Cautionary Note Regarding Forward-Looking Statements:

This press release contains forward-looking statements within the meaning of the Private Securities Litigation Reform Act of 1995, including statements regarding the closing of a potential business combination with Medterra and whether the NYSE will find that the proposed business combination complies with their listing requirements. Forward-looking statements are prefaced by words such as “anticipate,” “expect,” “plan,” “could,” “may,” “will,” “should,” “would,” “intend,” “seem,” “potential,” “appear,” “continue,” “future,” believe,” “estimate,” “forecast,” “project,” and similar words. Forward-looking statements are based on our current expectations and assumptions regarding our business and other future conditions. Because forward-looking statements relate to the future, they are subject to inherent uncertainties, risks and changes in circumstances that are difficult to predict. We caution you, therefore, against relying on any of these forward-looking statements. Our actual results may differ materially from those contemplated by the forward-looking statements for a variety of reasons, including, without limitation, our ability to negotiate and enter into a definitive Merger Agreement, our need to raise sufficient capital to repay Medterra’s indebtedness which will be a condition to closing and additional funding to meet our working capital needs, our ability to reach an agreement with Medterra’s lender on the value of certain warrants, the need for consents and approvals from third parties to proceed with the transaction and any risks and uncertainties which may arise from any failure to obtain such consents and approvals, our ability to convince the NYSE that we will meet its listing requirement upon the closing of the proposed business combination. See also the Risk Factors contained in our Form 10-K for the year ended December 31, 2025. Any forward-looking statement made by us in this presentation speaks only as of the date on which it is made. Factors or events that could cause our actual results to differ may emerge from time to time, and it is not possible for us to predict all of them. We undertake no obligation to publicly update any forward-looking statement, whether as a result of new information, future developments or otherwise, except as may be required by law.


FAQ

What did SBEV announce about NYSE compliance on May 5, 2026?

The company said it received an NYSE notice on April 29, 2026 about shareholders' equity noncompliance. According to the company, a compliance plan is due by May 29, 2026 and acceptance could allow a cure period to January 29, 2027.

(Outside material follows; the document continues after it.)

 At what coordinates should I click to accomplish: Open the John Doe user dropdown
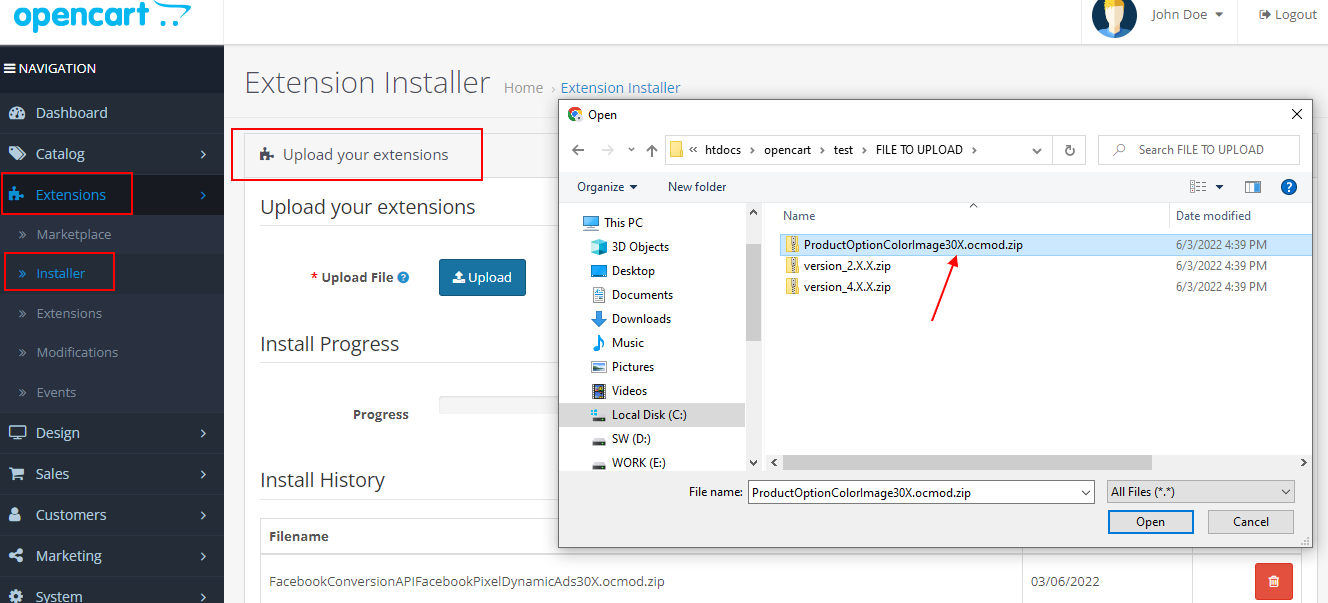click(x=1187, y=15)
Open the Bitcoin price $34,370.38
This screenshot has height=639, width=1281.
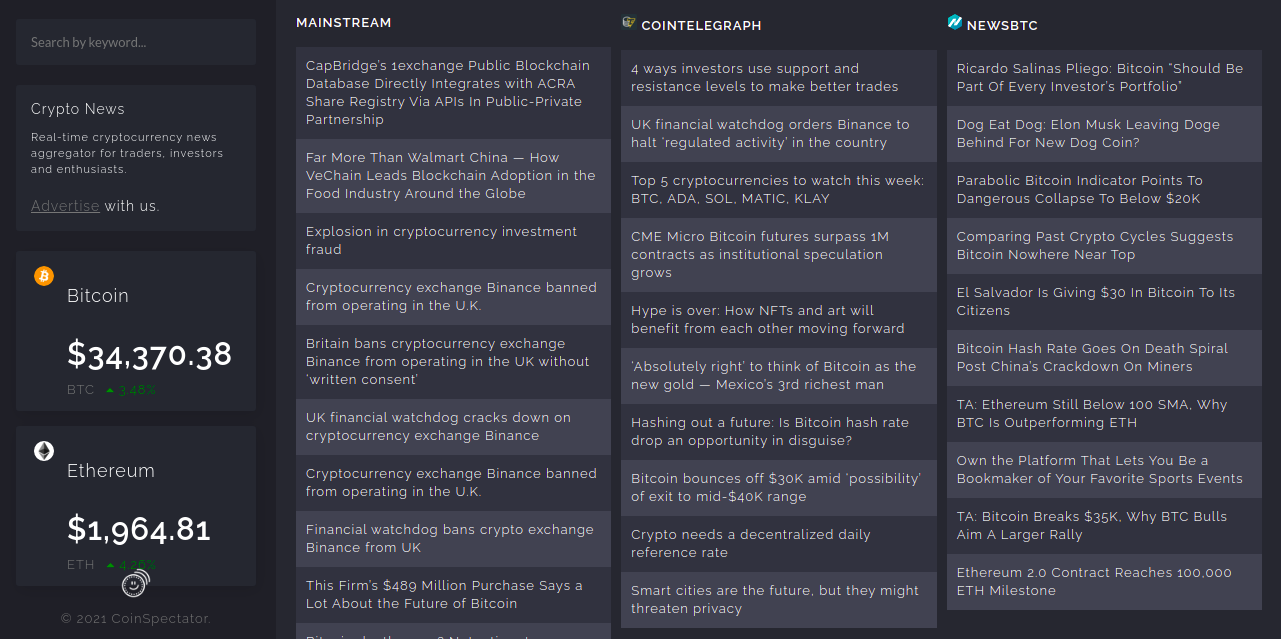[x=149, y=354]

What is the May 29, 2026 deadline for Splash (SBEV)?

SBEV must submit a plan to NYSE Regulation by May 29, 2026 to address equity noncompliance. According to the company, an accepted plan may permit a cure period extending through January 29, 2027 to restore compliance.

How could the NYSE cure period affect Splash (SBEV) listing status?

If NYSE accepts the company's plan, SBEV may receive a cure period through January 29, 2027 to restore compliance. According to the company, the cure period would provide additional time to meet the exchange's equity standards.

What is the status of the proposed merger between Splash (SBEV) and Medterra?

Splash has a letter of intent with Medterra and delivered a draft Merger Agreement to Medterra. According to the company, the Merger remains subject to due diligence, execution of definitive agreements, shareholder approval, and customary closing conditions.

What immediate actions is Splash (SBEV) taking after the NYSE notice?

The company said it will submit a compliance plan by May 29, 2026 and pursue balance-sheet measures. According to the company, management is focused on strengthening the balance sheet and aligning with NYSE standards while pursuing the potential Merger.